SEER also collaborates with Medicare, linking its registry data with Medicare’s enrollment and claims files. SEER-Medicare data can be used for a number of studies spanning the continuum of cancer control activities. "It opens the door to a wide range of research possibilities, from exploring the cost of medical care to examining the role of co-morbidities in patient treatment and outcomes," says Ward. "Researchers can get a lot more detail than what is collected in registry data because they have access to claims for health services."

A study illustrating the value of using SEER-Medicare data was published in the February 2008 issue of Cancer. The study aimed to determine whether racial disparities in cancer therapy had diminished since the time they had been documented initially in the early 1990s. 

Using the linked database, researchers identified a cohort of patients ages 66 to 85 who had a primary diagnosis of colorectal, breast, lung, or prostate cancer from 1992 to 2002. They identified seven stage-specific processes of cancer therapy by using Medicare claims. Black patients were significantly less likely than white patients to receive therapy for each of the four cancers. Researchers concluded that there has been little improvement in either the overall proportion of Medicare beneficiaries receiving cancer therapies or the magnitude of racial disparity.

SEER also conducts Rapid Response Surveillance Studies to study a particular area of interest quickly. In one study proposed by Atlanta SEER, researchers looked at the Gleason score, a measure of prostate cancer aggressiveness and a key determinant of treatment and prognosis. Generally, if a patient scores 7 or higher (range 2 to 10), aggressive treatment is recommended. With a lower score, some patients may elect to monitor their disease to delay invasive treatment that may be unnecessary. Atlanta researchers wanted to know how consistent the Gleason scoring system was. 

"Two pathologists independently re-evaluated tissue specimens from hospitals in the metro area," says Ward. "They rescored the slides, and we are evaluating how well their scores match those of the local pathologists who performed the original scoring.
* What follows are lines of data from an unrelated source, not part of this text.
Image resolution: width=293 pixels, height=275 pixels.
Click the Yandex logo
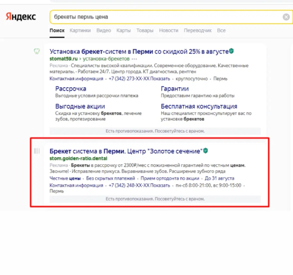20,17
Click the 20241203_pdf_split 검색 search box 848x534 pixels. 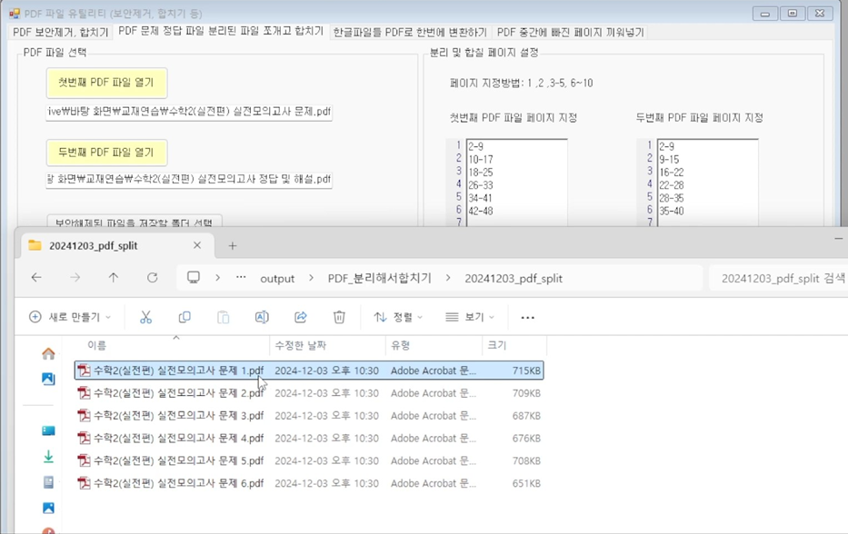tap(779, 279)
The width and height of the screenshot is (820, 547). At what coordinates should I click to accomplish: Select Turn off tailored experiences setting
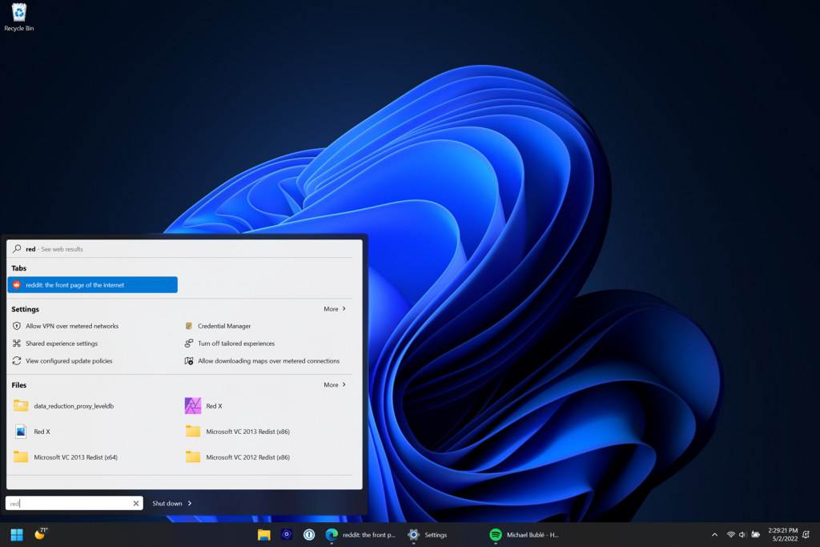coord(235,344)
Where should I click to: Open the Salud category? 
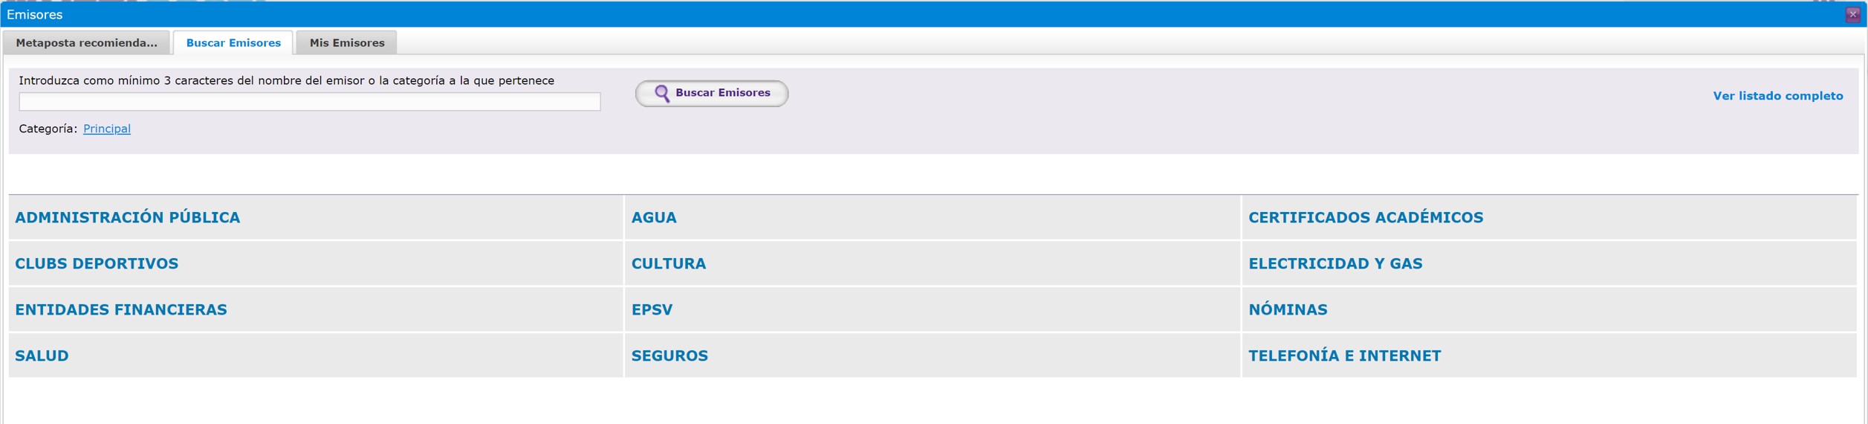point(42,356)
The idea is to find out if we need to provide more training for local pathologists and examine the reliability of this data item routinely collected in our registry and used by researchers."

What does SEER data and analysis mean to the person out there battling cancer? "The major benefit is not to the patient who has cancer now, but to the patient who has cancer in the future," says Young. "By collecting this information and looking at the characteristics of patients diagnosed with cancer, you know where to concentrate screening programs because you know what groups are at higher risk. You know what patients are getting state-of-the-art treatment versus those who fall through the cracks. Then you can concentrate your efforts in certain areas to ensure that all patients are treated equally and correctly."